One concern with this is that frontend-specific parameters (i.e., cosmological_simulation) are not universal, so an adapter between the frontend and the plugin needs to be created. We propose that this be required for each frontend by enabling plugins to call methods on the dataset. These methods will be named _adapt_* where the suffix is the contexts’s shortname. These will return dictionaries of parameters which will be rigorously checked for contents (i.e., preventing incorrect or incomplete information from being passed back.) Contexts must define these methods.

As an example, here is pseudocode for a cosmological simulation context:

class CosmologyContext(DomainContext):
    domain = 'cosmology'

    def __init__(self):
        pass

    @classmethod
    def is_appropriate(cls, pf):
        if not hasattr(pf, '_adapt_cosmology'): return None
        rv = pf._adapt_cosmology()
        if rv['cosmological_simulation'] == 1:
            c = cls()
            return c
        return None

    def apply(self, pf):
        params = pf._adapt_cosmology()
        pf.cosmological_simulation = rv['cosmological_simulation']
        pf.cosmology = Cosmology()

This design mechanism is somewhat open for discussion; the problems of adapting varying parameters and matching both the generality of the domain context and the frontend dataset provide challenges. An alternative is to provide a default class method for each context that is used by the base dataset object to obtain a false value.

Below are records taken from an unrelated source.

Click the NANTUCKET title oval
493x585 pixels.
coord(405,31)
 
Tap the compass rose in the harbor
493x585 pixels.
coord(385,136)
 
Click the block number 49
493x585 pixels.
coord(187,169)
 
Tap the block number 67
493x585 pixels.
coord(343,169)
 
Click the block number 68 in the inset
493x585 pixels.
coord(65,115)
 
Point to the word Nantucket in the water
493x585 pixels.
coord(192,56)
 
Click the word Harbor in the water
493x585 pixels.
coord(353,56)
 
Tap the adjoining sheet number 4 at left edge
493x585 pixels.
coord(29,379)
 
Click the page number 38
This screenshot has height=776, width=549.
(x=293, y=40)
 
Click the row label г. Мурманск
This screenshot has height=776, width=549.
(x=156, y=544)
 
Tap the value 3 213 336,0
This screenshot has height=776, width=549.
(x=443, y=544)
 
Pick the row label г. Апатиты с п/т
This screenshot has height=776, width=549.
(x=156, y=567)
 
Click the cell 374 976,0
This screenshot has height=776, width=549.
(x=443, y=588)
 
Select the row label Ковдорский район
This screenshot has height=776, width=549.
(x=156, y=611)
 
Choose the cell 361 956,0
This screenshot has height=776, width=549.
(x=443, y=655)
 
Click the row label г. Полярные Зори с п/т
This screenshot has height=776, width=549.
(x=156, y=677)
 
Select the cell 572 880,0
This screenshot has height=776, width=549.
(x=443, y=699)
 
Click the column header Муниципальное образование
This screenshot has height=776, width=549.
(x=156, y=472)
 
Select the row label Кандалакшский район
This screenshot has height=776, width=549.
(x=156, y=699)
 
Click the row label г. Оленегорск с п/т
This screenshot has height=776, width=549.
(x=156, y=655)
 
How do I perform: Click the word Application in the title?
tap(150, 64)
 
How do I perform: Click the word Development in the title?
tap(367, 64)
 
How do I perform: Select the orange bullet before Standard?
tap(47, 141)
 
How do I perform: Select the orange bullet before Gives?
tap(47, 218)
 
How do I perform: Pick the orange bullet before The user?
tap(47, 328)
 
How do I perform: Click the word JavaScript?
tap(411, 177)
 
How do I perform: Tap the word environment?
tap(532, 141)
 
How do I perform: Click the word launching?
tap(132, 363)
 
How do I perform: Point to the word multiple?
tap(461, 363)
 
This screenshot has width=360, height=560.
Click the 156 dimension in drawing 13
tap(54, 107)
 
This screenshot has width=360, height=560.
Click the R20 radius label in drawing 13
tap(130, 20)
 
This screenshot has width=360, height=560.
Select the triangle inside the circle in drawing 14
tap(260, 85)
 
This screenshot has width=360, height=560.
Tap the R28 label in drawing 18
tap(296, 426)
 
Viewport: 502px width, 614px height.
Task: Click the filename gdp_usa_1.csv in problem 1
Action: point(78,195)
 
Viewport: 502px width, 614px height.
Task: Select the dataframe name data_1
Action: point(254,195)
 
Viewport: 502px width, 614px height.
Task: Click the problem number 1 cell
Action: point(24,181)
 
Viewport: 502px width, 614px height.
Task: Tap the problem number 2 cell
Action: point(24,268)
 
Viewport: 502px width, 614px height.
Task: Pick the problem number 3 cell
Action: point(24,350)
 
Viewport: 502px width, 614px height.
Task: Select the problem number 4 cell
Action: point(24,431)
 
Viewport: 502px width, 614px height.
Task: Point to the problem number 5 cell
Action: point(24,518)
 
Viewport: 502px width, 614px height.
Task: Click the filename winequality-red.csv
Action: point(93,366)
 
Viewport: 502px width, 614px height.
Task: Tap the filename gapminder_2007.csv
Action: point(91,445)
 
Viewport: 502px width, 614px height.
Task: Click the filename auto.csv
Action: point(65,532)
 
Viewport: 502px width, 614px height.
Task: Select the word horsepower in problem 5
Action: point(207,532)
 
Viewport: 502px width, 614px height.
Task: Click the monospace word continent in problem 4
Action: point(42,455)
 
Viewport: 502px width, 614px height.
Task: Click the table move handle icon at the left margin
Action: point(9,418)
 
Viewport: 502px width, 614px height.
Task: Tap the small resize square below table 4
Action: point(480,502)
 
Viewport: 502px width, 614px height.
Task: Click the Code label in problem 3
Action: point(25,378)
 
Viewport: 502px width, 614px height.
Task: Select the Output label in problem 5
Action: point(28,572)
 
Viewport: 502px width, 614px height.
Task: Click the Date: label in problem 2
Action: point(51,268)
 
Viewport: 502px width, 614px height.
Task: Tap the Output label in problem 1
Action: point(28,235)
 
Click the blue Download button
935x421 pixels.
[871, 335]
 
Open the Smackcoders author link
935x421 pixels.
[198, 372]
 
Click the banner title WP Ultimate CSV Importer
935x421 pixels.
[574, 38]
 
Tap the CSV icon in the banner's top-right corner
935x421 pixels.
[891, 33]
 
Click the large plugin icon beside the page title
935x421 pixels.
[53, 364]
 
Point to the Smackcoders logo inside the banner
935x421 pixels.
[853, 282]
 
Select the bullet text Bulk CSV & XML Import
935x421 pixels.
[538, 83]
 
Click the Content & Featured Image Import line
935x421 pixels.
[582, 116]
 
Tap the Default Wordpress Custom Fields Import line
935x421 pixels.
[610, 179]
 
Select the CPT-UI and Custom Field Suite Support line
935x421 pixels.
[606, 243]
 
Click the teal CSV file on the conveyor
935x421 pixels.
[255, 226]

As noted during discussion, context can and should subclass each other. How this interfaces with which plugin in the order of resolution is not yet clear, as (for instance) the base class should not necessarily modify an attribute when the subclass would then override.

Runtime Extensibility

These domain context will be extensible at runtime by specifying an additional list of plugins to check, by adding additional plugins to the global (and frontend-specific) registry, and by adding to the plugin list for each dataset type.

Implementation

Much of the implementation has been described above. However, these domain plugins should reside in a subdirectory of data_objects, specifically named yt/data_objects/domain_contexts/ and should be limited to one class per file.

Backwards Compatibility

  • The backwards compatibility of renaming is likely quite small, except for those cases where names would be changed.
  • The backwards compatibility of checking for cosmological_simulation would probably require additional field validation (or instead, fields that are added specifically by the cosmology context).
  • Changing TimeSeriesData to a new name may need to be gradually introduced, retaining backwards compatibility for a while.
  • Fixing Enzo’s current_time will cause challenges for anyone who is not using internal time conversion factors. I think this number is likely small.

Alternatives

We could continue with the status quo.